An example payload could look like the following:

{
    "dataset_name": "Sentinel Flood Multimodal",
    "data_sources": [
        {
            "bands": [
                {"index":"0", "band_name": "Coastal_aerosol", "description": ""},
                {"index":"1", "band_name": "Blue", "RGB_band": "B", "description": ""},
                {"index":"2", "band_name": "Green", "RGB_band": "G", "description": ""},
                {"index":"3", "band_name": "Red", "RGB_band": "R", "description": ""},
                {"index":"4", "band_name": "05_-_Vegetation_Red_Edge", "description": ""},
                {"index":"5", "band_name": "06_-_Vegetation_Red_Edge", "description": ""},
                {"index":"6", "band_name": "07_-_Vegetation_Red_Edge", "description": ""},
                {"index":"7", "band_name": "08_-_NIR", "description": ""},
                {"index":"8", "band_name": "08A_-_Vegetation_Red_Edge", "description": ""},
                {"index":"9", "band_name": "09_-_Water_vapour", "description": ""},
                {"index":"10", "band_name": "11_-_SWIR", "description": ""},
                {"index":"11", "band_name": "12_-_SWIR", "description": ""},
                {"index":"12", "band_name": "Cloud_Probability", "description": ""}
            ],
            "connector": "sentinelhub",
            "collection": "s2_l2a",
            "modality_tag": "S2L1C",
            "file_suffix": "_S2Hand.tif",
            "scaling_factor": [1, 1, 1, 1, 1, 1]
        },
        {
            "bands": [
                {"index":"0", "band_name": "VV (Gray)", "description": ""},
                {"index":"1", "band_name": "VH", "description": ""}
            ],
            "connector": "sentinelhub",
            "collection": "s1_grd",
            "modality_tag": "S1GRD",
            "align_dates": "true",
            "file_suffix": "_S1Hand.tif",
            "scaling_factor": [1, 1]
        }
    ],
    "label_categories": [
        {"id": "0", "name": "No Floods", "description": "Flooding assets"},
        {"id": "1", "name": "Floods", "description": "Flooding assets"}
    ],
    "dataset_url": "https://s3.us-east.cloud-object-storage.appdomain.cloud/geospatial-studio-example-data/sen1floods11_v1.1.tar.gz",
    "description": "Flood data from places",
    "label_suffix": "_LabelHand.tif",
    "purpose": "Segmentation"
}

Dataset Requirements

To successfully onboard a curated dataset, the dataset should meet the following requirements:

The dataset if contained in a .zip files, and a direct download link is available and correctly enterd in the onboarding payload
The corresponding image and label files should have the same filesname, excluding the suffixes.
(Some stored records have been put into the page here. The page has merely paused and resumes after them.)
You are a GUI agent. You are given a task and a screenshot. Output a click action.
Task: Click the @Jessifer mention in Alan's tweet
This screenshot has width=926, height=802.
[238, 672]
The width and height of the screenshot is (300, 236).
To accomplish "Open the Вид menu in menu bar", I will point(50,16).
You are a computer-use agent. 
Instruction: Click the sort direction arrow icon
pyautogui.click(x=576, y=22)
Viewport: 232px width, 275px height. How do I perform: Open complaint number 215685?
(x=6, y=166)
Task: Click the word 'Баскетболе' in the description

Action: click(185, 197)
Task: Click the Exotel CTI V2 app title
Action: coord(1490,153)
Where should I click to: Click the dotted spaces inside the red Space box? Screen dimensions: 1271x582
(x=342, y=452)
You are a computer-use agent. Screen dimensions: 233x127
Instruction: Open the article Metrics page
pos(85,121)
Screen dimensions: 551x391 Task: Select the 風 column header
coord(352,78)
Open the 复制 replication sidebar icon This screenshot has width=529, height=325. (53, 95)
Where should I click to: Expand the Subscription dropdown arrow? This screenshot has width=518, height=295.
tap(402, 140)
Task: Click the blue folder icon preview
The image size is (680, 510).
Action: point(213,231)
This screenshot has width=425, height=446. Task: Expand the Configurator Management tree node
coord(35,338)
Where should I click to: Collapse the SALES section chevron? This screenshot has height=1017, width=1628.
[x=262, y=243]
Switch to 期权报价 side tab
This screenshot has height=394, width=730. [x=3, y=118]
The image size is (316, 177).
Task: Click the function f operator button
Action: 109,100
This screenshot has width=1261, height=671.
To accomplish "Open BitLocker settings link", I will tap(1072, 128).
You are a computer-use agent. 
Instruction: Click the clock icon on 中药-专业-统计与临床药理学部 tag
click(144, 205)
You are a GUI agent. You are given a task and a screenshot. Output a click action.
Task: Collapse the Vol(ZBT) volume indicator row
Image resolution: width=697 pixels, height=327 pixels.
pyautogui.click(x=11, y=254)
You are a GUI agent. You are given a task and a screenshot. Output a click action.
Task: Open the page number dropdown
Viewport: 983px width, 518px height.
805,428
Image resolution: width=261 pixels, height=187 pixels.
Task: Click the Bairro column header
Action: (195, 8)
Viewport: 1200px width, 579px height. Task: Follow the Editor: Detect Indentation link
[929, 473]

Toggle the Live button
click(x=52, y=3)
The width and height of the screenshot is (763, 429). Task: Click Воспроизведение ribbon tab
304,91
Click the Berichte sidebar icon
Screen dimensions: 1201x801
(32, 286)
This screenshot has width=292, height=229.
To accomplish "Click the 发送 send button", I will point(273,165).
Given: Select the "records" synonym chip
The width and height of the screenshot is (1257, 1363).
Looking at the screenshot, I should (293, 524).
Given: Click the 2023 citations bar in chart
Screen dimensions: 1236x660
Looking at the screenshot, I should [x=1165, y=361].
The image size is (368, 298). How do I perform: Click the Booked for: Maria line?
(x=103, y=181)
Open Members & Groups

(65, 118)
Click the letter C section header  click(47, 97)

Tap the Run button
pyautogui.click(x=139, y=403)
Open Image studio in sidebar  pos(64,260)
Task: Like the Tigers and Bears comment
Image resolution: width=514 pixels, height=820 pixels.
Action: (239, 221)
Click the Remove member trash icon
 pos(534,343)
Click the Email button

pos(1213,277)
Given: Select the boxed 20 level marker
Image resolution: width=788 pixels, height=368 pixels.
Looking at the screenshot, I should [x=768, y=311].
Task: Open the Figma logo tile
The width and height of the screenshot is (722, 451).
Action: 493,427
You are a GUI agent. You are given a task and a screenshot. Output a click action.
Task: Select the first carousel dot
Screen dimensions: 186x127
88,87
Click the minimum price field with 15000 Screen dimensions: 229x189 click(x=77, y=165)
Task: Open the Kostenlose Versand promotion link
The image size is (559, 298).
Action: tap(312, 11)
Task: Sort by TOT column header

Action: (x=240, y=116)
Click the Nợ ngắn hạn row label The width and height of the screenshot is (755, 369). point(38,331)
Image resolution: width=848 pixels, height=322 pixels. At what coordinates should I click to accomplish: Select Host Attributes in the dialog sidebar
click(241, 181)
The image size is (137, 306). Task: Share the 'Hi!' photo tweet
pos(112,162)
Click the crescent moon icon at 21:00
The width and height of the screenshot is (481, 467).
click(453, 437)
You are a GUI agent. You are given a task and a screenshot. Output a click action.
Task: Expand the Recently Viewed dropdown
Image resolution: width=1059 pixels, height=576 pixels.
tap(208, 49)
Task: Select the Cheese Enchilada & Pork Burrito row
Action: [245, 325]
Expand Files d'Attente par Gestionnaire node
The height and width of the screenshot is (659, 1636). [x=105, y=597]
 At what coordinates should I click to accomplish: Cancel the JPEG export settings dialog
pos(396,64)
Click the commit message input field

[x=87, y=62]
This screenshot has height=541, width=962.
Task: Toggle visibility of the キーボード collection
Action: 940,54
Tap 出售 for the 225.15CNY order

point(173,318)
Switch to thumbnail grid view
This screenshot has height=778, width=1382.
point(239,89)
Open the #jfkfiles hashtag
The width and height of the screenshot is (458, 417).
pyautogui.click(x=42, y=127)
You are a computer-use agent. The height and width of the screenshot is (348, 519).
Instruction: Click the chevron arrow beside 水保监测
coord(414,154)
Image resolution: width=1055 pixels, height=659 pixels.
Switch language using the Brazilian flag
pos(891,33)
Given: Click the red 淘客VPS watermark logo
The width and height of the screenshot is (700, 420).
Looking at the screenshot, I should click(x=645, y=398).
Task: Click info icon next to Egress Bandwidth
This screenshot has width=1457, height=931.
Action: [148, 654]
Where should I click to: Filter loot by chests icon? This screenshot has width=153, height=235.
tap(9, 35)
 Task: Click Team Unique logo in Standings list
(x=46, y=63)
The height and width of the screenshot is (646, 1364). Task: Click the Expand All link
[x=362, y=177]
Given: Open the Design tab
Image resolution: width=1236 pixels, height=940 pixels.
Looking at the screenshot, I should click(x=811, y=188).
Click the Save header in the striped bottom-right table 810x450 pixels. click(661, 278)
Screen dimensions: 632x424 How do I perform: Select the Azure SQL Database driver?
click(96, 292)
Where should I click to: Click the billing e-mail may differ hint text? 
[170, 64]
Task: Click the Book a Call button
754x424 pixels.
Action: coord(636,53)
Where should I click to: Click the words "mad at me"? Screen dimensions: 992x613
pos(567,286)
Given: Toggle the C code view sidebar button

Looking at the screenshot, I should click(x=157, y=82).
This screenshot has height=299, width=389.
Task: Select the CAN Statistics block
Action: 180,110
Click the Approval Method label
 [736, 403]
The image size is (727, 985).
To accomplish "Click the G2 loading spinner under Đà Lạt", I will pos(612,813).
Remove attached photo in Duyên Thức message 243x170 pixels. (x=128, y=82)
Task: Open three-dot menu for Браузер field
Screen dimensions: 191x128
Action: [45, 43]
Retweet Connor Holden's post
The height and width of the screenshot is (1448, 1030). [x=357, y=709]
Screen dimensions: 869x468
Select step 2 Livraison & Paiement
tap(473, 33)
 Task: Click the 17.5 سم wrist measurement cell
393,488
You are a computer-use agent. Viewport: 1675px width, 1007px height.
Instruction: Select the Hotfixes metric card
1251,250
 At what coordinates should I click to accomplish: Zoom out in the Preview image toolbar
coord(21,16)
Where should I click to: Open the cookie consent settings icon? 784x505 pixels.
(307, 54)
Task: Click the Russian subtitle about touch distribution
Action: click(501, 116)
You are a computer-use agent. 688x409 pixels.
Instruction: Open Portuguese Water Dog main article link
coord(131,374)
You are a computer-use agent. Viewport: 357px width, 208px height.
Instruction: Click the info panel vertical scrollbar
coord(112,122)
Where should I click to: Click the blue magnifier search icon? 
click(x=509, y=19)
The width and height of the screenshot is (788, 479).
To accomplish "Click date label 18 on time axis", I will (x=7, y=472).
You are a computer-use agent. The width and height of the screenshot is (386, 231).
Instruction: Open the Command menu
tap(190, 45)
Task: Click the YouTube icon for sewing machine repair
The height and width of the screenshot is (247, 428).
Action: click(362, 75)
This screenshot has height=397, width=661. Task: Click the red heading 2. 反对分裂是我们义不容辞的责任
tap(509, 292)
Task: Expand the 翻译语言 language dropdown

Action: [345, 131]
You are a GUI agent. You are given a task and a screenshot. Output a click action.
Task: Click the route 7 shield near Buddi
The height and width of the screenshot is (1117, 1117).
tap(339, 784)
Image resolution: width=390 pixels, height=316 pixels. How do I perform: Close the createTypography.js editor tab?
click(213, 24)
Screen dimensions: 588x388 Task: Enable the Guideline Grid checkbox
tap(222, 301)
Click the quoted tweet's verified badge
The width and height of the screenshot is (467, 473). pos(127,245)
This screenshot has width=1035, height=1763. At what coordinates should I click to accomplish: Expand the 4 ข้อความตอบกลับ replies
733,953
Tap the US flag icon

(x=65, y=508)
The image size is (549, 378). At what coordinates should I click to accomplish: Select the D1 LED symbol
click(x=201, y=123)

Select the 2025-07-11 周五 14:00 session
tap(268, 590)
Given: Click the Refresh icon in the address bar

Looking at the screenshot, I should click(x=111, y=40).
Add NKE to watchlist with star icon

As an example, subsetted_512x512_HLS.S30.T10SEH.2018190.v1.4_merged.tif and subsetted_512x512_HLS.S30.T10SEH.2018190.v1.4.mask.tif are a corresponding pair, where subsetted_512x512_HLS.S30.T10SEH.2018190.v1.4 is the matching filename body, and _merged.tif and .mask.tif are the suffixes. If the names don't match, onboarding won't proceed.
For any dataset for Segmentation purpose, please make sure 2 categories are included in the label_categories field in the onboarding payload.